If you had asked a botanist just a few years ago how many plant species have perished in modern times, their estimate would probably number fewer than 150. The most exhaustive study thus far has now quadrupled that amount.
Ever since 1753, when Carl Linnaeus "the father of modern taxonomy" put together his classification of plant species, roughly 571 of them have gone extinct.
What's more, the authors of the new study claim that since 1900, an average of three plant species has disappeared each year. That's an extinction rate at least 500 times faster than is naturally expected, and twice the total number of extinctions seen in amphibians, mammals and birds combined.
The comprehensive study is the first global analysis on modern extinction rates to include plants, and thanks to a sheer lack of data, the researchers are "quite sure" they've underestimated the reality.
"We suffer from plant blindness," plant biologist Maria Vorontsova told The Guardian.

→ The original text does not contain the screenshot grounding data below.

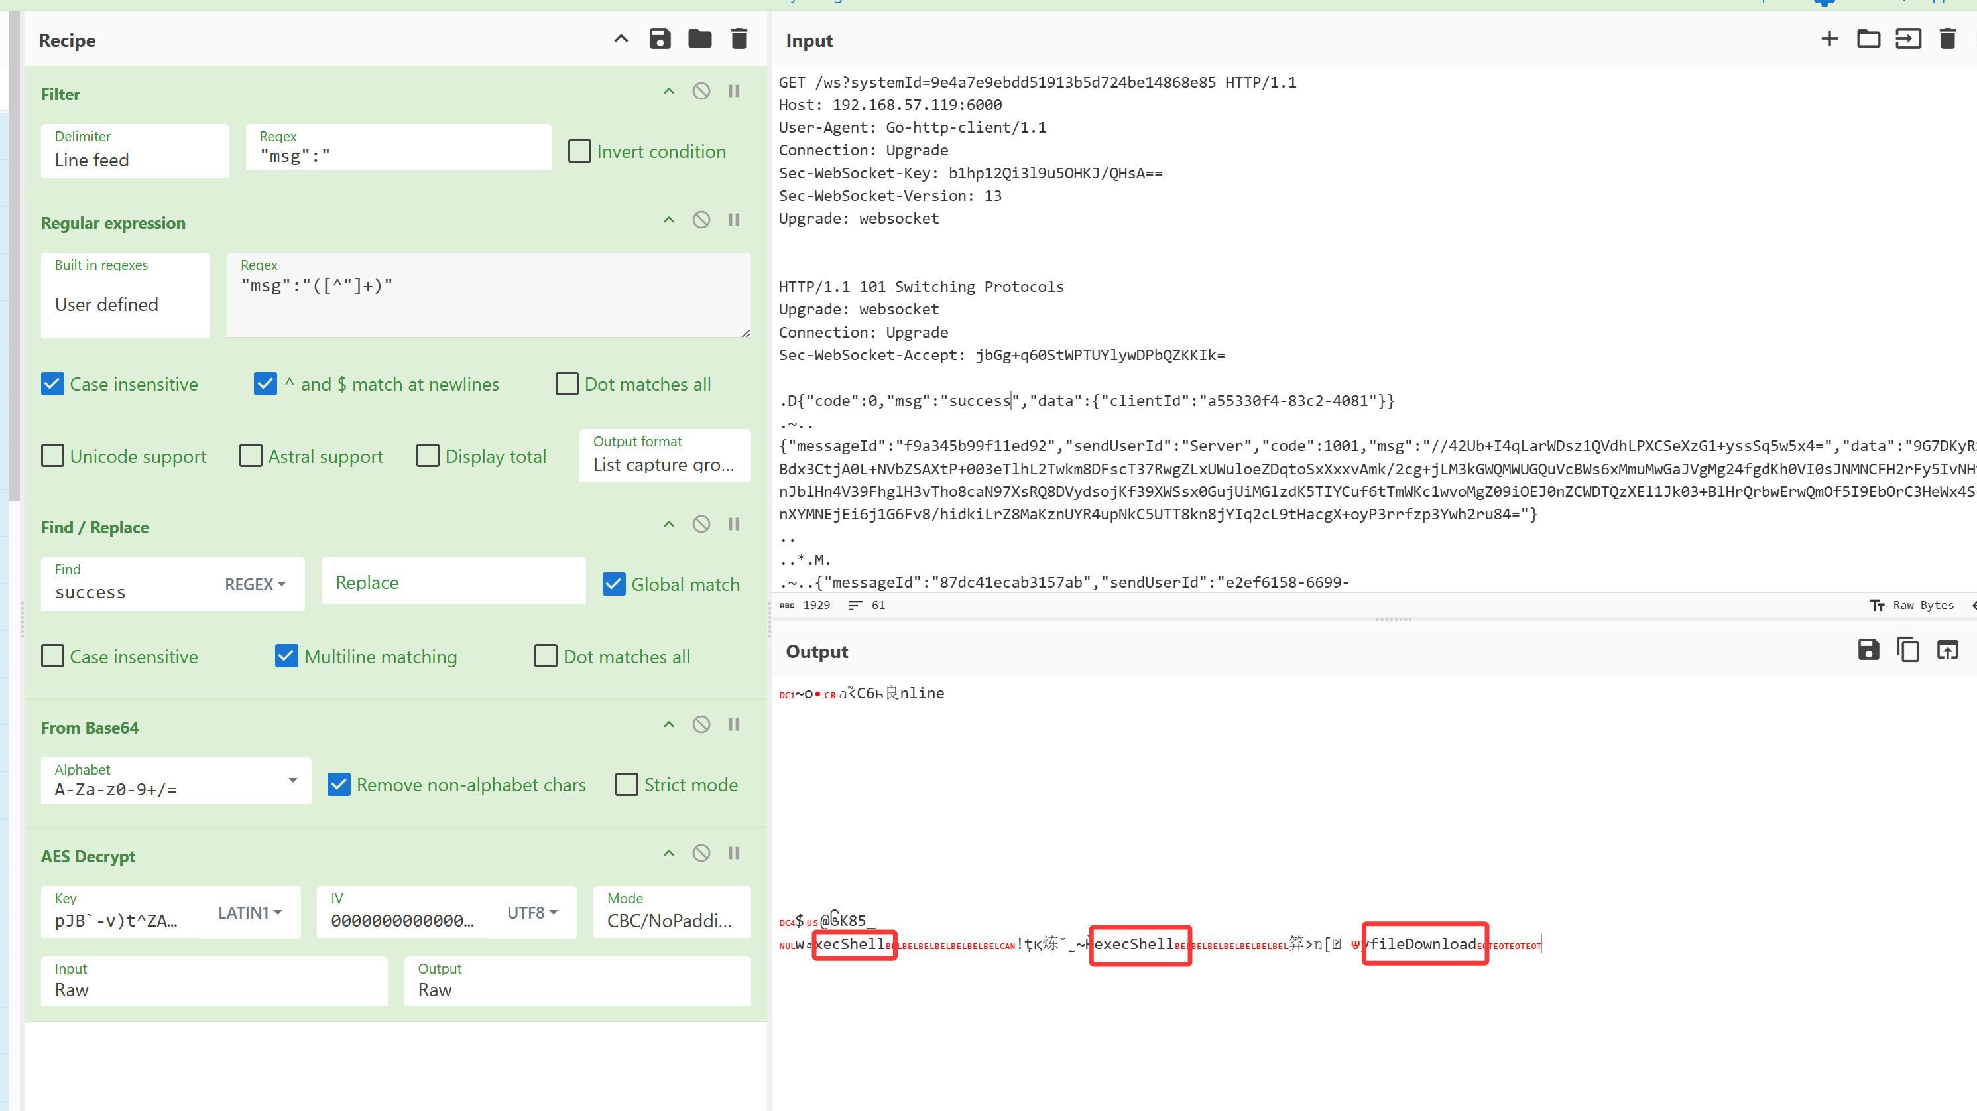Load a recipe via folder icon
Screen dimensions: 1977x1111
[699, 39]
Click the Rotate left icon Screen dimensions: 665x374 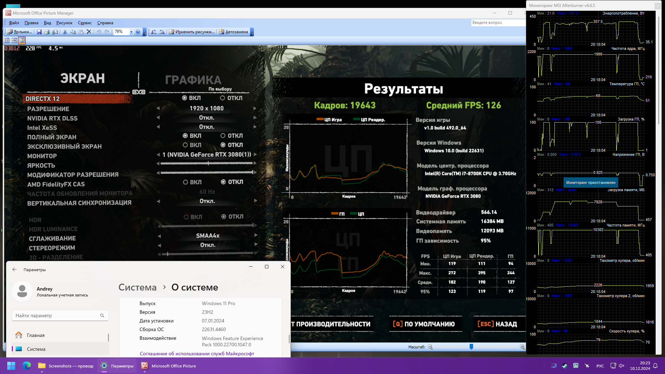click(x=154, y=32)
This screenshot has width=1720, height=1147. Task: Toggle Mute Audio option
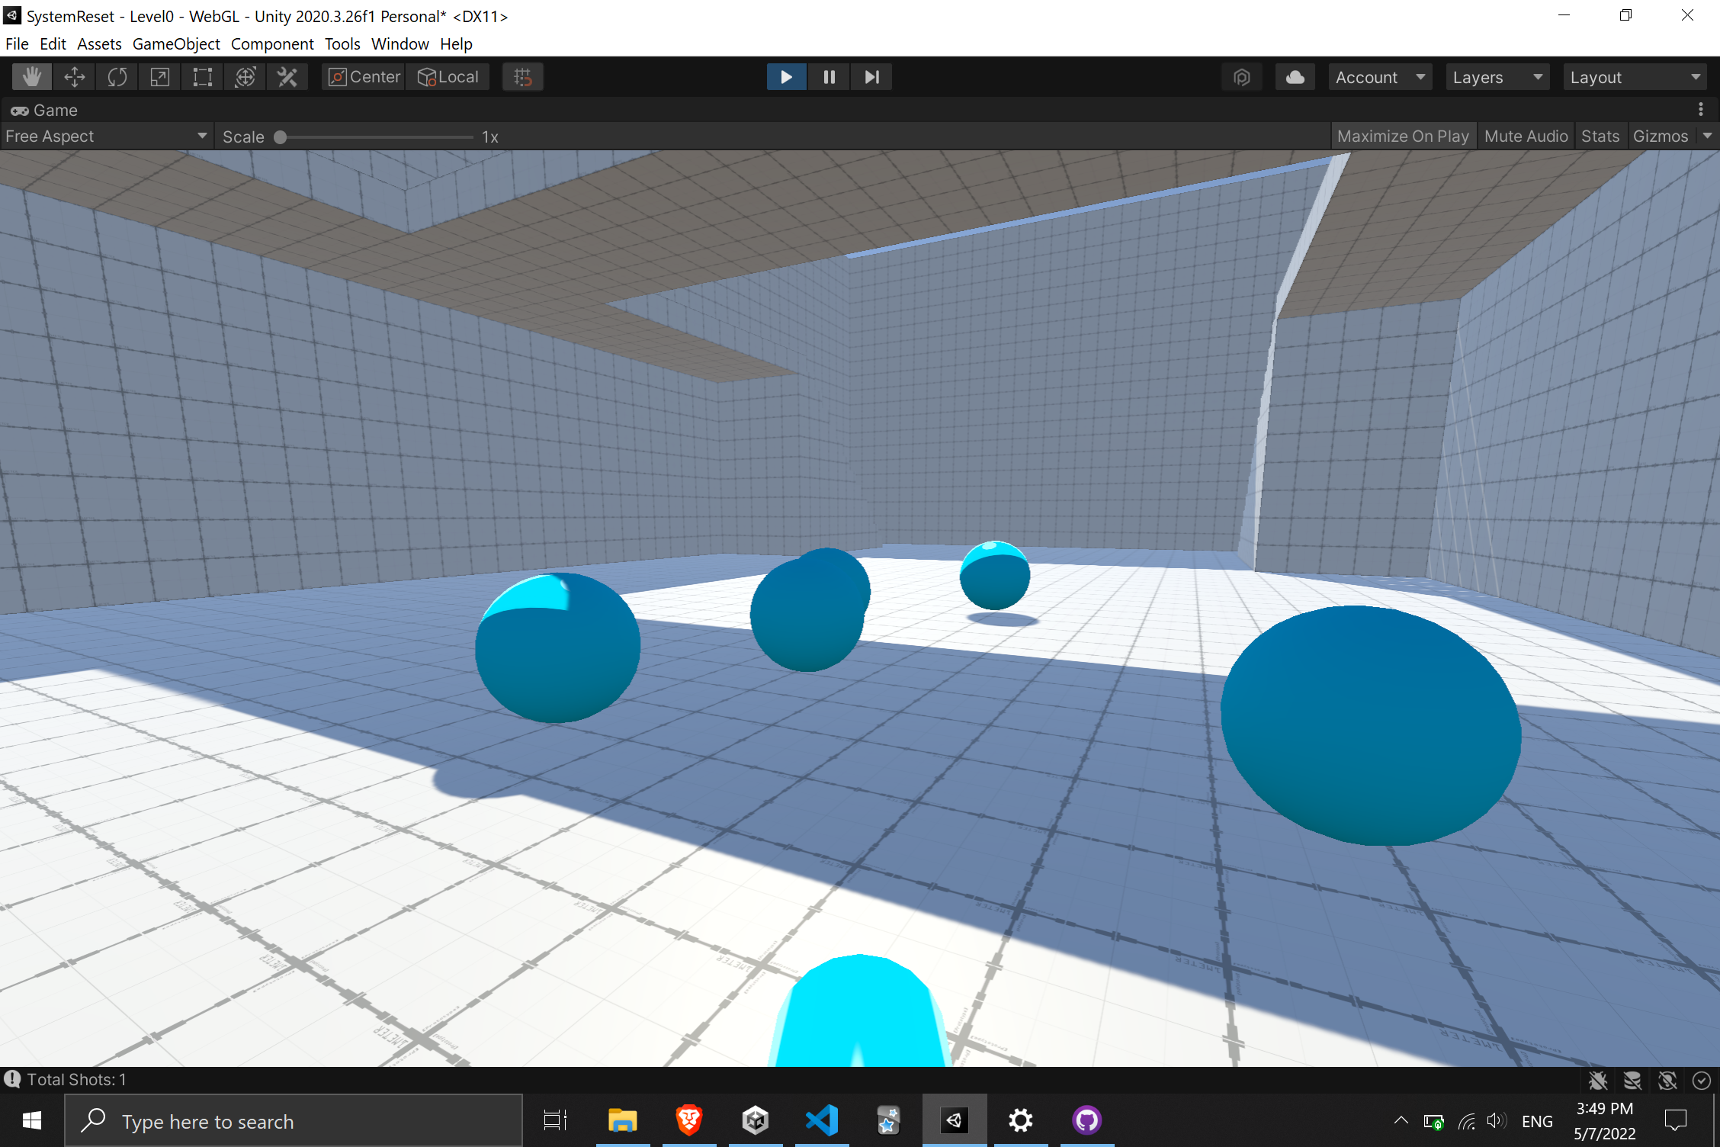tap(1526, 137)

"Animals are cute, important and diverse but I am absolutely shocked how a similar level of awareness and interest is missing for plants. We take them for granted and I don't think we should."
Analysing actual extinctions rather than estimates, the researchers at the Royal Botanic Gardens in Kew have discovered that fewer than half of all reported plant extinctions are actually accurate.
The Extinction Red List kept by the International Union for Conservation of Nature, for instance, is well off the mark. Of the 122 extinct plant species currently on this list, the authors of this study found no less than 50 have been rediscovered or need to be reclassified.
Even worse, the list appears to be missing 491 extinctions.
The results are based on a previously unpublished database of plant extinctions kept by Kew Gardens in the UK, incorporating three decades-worth of literature reviews and fieldwork reports.
On the surface, the data suggests that only 0.2 percent of plant species have gone extinct, compared to 5 percent of birds and mammals. This, however, is not the full picture. Unlike animals, the average extinction lag time for plants is much longer, which means it takes them longer to become fully (and not just functionally) extinct.
"This is consistent with 89 [percent] of rediscovered species having high extinction risk, with several being known from only a few surviving individuals," the authors explain.
"Therefore, our estimated extinction rate, while elevated, is still likely to prove an underestimate of ongoing extinction of plant diversity."
The pattern of modern extinction in plants is strikingly similar to that of animals, though it doesn't seem to be based on evolutionary patterns, as it is with the latter.
Today, it appears that a majority of plant extinctions are occurring in biodiversity 'hotspots' in the Tropics and the Mediterranean, including places like Australia, India, and Hawaii. Of all the extinct plant species numbered throughout the world, half were once found on an island and 18 percent once flourished in the Pacific.
"This probably reflects the high proportion of unique species (endemics) in island biotas and their vulnerability to biological invasion," the authors suggest.
The patterns, however, could also be due to human bias. After all, the researchers admit, our collective knowledge so far is almost entirely based on plants that have been historically useful to humans.
This is no more obvious than when looking at what's known as rediscovery rates. In the past three decades, roughly 300,000 plant species have been added to the Kew Gardens database, and each year, we find about 16 plants that we once thought had gone extinct.
Still, the rediscovery of plant species is unlikely to lower the 'frightening' rates put forward by researchers at Kew. Most of the 571 plants have been extinct for a long time, and rediscovery on islands is far less likely than on continents.
Besides, the authors argue, many new species are no doubt headed for the list. With habitat loss, climate change and human exploitation, newly-described plants could very well have higher rates of extinction, and some could even disappear before we know they exist.
"Scientists have not studied the vast majority of the world's plants in any detail, so the authors are right to think the numbers they have produced are large underestimates and there are likely to be extinctions that have been overlooked," says Alan Gray, a plant ecologist who was not involved in the study.
Because millions of other species, including our own, depend on plants for survival, Gray says we need to start asking not what biodiversity can do for us, but what we can do for biodiversity.
The research was published in Nature Ecology & Evolution.